We cannot look to the earth for stability and permanence. For in the earth is nothing but alteration: all is transitory and fleeting, all is in constant turmoil. The farmer knows this full well. He may till his land, remove the stones and kill the weeds and drive off the birds, but wind and rain, erosion and blight are forces which he cannot control; even though prosperity may prevail today, tomorrow the fertile fields may be turned to wilderness by wind and floods.

Nor can we find permanence in the works of men. The Pharoahs seeking to build themselves lasting memorials, constructed gigantic pyramids, but even these things of cold, inanimate stone are buffeted and buried by the shifting sands of Egypt. Year by year, century by century, they are worn down, slowly being destroyed by time itself.

Men today are also driven by the desire and the longing for that which endures, which is not subject to the law of universal change. Can houses and barns, automobiles and treasures of silver withstand time’s ravages? We realize with sorrow that they cannot. Houses wear out; the barns decay, and automobiles and machinery break down.

But the instability of things is minor compared with the transitoriness of life itself. Man himself realizes all too painfully how frail he is.
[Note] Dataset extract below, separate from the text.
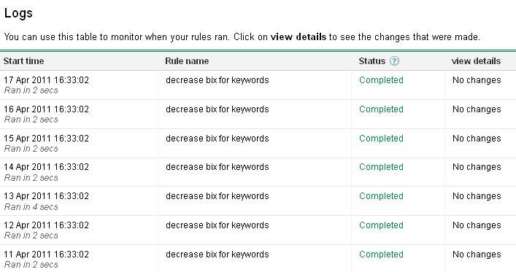Open Completed status for 15 Apr 2011
This screenshot has width=516, height=272.
(381, 139)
Man, of all God’s creatures, changes most perceptibly and most completely. Each moment of life lasts but an instant and then vanishes completely. The infant becomes the child, the child becomes the youth, the youth becomes the adult, and after but a few years, life is gone. Nothing can be repeated; no moment can be continued. A song floats on the breeze but once, the last sweet lingering note of music hangs on the air, fades into a sigh, and then is gone forever. Can the song be brought back? Can we hold it fast and never let it vanish? We know we cannot. It is gone, never to return, and though you sing it again, it is not the same song and you are not the same person. All things change and we change with them. That is the reason why there is so much sadness in the impermanence of nature; it reflects the impermanence of our selves. The aged, nearing the end of life’s span, knows the full measure of the frailty of man, but age has no monopoly on this knowledge. Youth, with all its hoping and striving and planning for the future, experiences also that the future for which it plans is nothing but uncertainty. Tomorrow will be different from today, but beyond that we do not know.

David, with the combined vision of saint and poet, expresses this awful reality by comparing man’s life with the grass of the field: “In the morning they are like grass which groweth up. In the morning it flourisheth and groweth up; in the evening it is cut down and withereth.”

But David, because he was saint as well as poet, saw beyond the transient insubstantialities of time to the only eternal, unchangeable reality, that which alone is the firm and stable support for our reeling minds and hearts. All things change; all we creatures change and pass away, but there is One who endures from everlasting to everlasting, and who is always the same, yesterday, today and tomorrow. What does it matter that this world passes away with all that is in it? In Christ we have the permanence of the heavenly abode and this permanence guides our lives even now. “The lovingkindness of Jehovah is from everlasting to everlasting upon them that fear him.” Who can then be dismayed at the alterations of time? With such an assurance we can only respond as David did, with a heartfelt and fervent “Bless the Lord, O my soul!”